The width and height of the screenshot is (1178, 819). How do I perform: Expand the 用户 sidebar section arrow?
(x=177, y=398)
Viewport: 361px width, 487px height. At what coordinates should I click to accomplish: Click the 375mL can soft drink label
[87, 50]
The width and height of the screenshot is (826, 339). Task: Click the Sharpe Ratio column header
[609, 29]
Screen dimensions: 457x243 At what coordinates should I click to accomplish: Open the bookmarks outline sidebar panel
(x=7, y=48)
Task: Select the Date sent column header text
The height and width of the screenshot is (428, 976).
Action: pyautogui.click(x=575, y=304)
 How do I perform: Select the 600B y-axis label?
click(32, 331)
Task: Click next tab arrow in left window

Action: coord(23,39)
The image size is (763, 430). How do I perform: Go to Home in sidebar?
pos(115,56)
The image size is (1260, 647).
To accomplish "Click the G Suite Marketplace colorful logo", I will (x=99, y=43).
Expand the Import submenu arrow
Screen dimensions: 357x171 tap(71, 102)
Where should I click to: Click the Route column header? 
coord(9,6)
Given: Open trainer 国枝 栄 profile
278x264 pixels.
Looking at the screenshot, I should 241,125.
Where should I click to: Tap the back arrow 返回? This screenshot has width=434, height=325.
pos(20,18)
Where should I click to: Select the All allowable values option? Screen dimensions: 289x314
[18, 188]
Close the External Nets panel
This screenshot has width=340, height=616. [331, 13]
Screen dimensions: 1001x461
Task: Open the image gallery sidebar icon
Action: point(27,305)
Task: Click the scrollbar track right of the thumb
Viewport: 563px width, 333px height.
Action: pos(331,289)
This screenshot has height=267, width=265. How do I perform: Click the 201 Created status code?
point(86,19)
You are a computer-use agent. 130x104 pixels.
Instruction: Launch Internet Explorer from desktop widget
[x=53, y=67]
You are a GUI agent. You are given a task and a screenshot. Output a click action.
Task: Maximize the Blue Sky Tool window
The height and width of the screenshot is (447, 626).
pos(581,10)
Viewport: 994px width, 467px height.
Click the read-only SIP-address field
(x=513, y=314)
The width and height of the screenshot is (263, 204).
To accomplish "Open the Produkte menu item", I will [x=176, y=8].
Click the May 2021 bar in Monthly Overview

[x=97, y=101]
^^^^^^^^^^^^^^^^
◆ Work instruction ◆
Scan the entries above for the word "will", then copy every line in which it occurs.

◆ Task answer ◆
To accomplish "Click the G Suite Marketplace colorful logo", I will (x=99, y=43).
To accomplish "Open the Produkte menu item", I will [x=176, y=8].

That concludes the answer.